When Kaduna State was created as the North-Central State from the Northern Region in 1967, Brigadier Abba Kyari was appointed its first governor. Kyari served the longest term of 8 years and 63 days as governor. Two governors Ahmed Makarfi (1999–2007) and Nasir El-Rufai (2015–2023) served two full consecutive four-year terms as governor.

Since the creation of the state in 1967, 21 people have served as governor, 11 military governors and 10 civilian governors.

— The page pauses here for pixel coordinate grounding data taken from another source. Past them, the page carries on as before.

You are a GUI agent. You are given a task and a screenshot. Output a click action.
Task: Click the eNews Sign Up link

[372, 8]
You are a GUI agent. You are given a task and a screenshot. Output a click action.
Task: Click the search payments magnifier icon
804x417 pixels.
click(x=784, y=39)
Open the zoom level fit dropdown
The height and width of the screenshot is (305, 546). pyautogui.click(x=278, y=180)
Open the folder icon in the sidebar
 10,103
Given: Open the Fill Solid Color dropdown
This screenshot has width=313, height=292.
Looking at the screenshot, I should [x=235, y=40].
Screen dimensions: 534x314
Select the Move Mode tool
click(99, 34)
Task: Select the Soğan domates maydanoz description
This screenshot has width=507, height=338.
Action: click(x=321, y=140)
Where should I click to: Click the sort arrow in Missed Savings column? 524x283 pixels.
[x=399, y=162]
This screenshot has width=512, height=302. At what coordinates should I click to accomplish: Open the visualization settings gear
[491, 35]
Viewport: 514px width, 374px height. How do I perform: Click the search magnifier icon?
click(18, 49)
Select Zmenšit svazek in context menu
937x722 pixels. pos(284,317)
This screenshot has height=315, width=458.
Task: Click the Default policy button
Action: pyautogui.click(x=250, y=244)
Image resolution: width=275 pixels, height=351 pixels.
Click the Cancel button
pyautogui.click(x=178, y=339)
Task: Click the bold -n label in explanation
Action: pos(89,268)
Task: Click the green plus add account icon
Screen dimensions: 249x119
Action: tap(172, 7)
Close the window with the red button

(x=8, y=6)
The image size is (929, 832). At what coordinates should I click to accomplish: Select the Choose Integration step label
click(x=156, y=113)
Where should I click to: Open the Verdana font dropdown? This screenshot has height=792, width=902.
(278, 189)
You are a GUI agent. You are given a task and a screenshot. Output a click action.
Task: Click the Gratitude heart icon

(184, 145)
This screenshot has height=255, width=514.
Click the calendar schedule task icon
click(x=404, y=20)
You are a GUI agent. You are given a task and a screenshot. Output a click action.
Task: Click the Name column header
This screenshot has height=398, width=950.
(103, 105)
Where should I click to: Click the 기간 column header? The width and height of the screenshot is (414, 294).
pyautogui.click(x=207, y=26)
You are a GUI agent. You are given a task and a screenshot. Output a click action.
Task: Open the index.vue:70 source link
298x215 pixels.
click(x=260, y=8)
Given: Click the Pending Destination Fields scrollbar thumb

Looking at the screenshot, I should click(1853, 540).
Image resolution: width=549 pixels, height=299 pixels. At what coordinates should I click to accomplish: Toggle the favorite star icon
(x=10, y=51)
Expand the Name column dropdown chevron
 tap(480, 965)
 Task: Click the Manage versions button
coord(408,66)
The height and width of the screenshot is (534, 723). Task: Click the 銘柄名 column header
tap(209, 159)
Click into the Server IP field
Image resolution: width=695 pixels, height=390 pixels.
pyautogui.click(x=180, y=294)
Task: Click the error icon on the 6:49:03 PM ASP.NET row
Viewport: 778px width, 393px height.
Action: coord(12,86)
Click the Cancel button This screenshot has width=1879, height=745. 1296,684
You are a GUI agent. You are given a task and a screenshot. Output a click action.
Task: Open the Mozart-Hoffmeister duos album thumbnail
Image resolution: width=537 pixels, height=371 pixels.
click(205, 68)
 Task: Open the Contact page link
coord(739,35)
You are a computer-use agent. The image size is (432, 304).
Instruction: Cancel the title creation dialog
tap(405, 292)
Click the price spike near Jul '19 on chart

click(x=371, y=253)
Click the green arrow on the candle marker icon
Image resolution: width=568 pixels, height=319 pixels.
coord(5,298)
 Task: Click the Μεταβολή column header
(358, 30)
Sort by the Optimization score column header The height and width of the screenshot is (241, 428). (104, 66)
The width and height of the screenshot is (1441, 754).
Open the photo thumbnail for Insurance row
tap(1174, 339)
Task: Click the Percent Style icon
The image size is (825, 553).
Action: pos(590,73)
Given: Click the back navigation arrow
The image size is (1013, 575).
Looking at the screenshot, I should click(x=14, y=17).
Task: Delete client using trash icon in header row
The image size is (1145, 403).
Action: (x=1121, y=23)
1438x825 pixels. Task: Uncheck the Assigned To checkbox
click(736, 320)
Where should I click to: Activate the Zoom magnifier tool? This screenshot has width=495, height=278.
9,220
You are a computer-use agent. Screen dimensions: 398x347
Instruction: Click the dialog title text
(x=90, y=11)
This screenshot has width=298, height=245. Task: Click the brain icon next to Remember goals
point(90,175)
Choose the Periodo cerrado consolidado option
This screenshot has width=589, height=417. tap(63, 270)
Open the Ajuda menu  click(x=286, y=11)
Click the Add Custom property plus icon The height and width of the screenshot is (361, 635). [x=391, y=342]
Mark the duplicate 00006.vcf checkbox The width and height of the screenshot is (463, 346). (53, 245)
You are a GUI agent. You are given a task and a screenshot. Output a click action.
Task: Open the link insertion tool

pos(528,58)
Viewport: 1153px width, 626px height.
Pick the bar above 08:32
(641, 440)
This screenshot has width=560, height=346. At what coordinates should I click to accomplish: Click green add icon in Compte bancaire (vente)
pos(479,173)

The current governor is Uba Sani, he was sworn in on 29 May 2023.

==Powers and duties==

===Legislative role===
The first power the Constitution confers upon the governor is the veto. The Presentment Clause requires any bill passed by the Lagos State House of Assembly to be presented to the governor before it can become law. Once the legislation has been presented, the governor has three options:
1. Sign the legislation; the bill then becomes law.
2. Veto the legislation and return it to the state house of assembly expressing any objections; the bill does not become law, unless the member of the house votes to override the veto by a two-thirds vote.
3. Allowing the legislation to go into effect without signing it; If within a specified time the governor takes no action to veto or sign the legislation, the bill automatically becomes law.

===Administrative powers===
The Governor is made the sole repository of the executive powers of Kaduna State, and the powers entrusted to him as well as the duties imposed upon him are awesome indeed.
The governor is the head of the executive branch of the state government and is constitutionally obligated to "take care that the laws be faithfully executed."
The governor makes numerous executive branch appointments: commissioners and other state officers, are all appointed by the governor with subject to the approval of the state assembly.
The power of the governor to sack executive officials has long been a contentious political issue. Generally, the governor may remove purely executive officials at his discretion. However, the assembly can curtail and constrain a governor's authority to sack commissioners of independent regulatory agencies and certain inferior executive officers by statute.
The governor additionally possesses the ability to direct much of the executive branch through executive orders that are grounded in Law of the Kaduna State or constitutionally granted executive power.

===Juridical powers===
The governor also has the power to nominate the chief judge of the state. However, these nominations do require the house of assembly confirmation. Securing house approval can provide a major obstacle for governors who wish to orient the state judiciary toward a particular ideological stance.
Governors may also grant pardons and reprieves, as is often done just before the end of a governorship term, not without controversy.

===Legislative facilitator===
The Constitution's Ineligibility Clause prevents the governor (and all other executive officers) from simultaneously being a member of the state house of assembly. Therefore, the governor cannot directly introduce legislative proposals for consideration in the house. However, the governor can take an indirect role in shaping legislation, especially if the governor's political party has a majority in the house (house of representative). For example, the governor or other officials of the executive branch may draft legislation and then ask representatives to introduce these drafts into the house. The governor can further influence the legislative branch through constitutionally mandated, periodic reports to the house. Additionally, the governor may attempt to have the house alter proposed legislation by threatening to veto that legislation if the changes he requests are not made.

==Selection process==

===Eligibility===
The Governor is directly elected by the people through a registered political party to a four-year term, and is one of only two elected state officers, the other being the Deputy Governor.
Chapter six of the 1999 constitution Nigeria as amended sets the requirements to hold the office.
A governor must:
- be a natural-born citizen of Kaduna State
- be at least thirty-five years old;
- be a member of a register political party and must be sponsored by that political party
- Must possess at least, the West Africa School Certificate or its equivalent.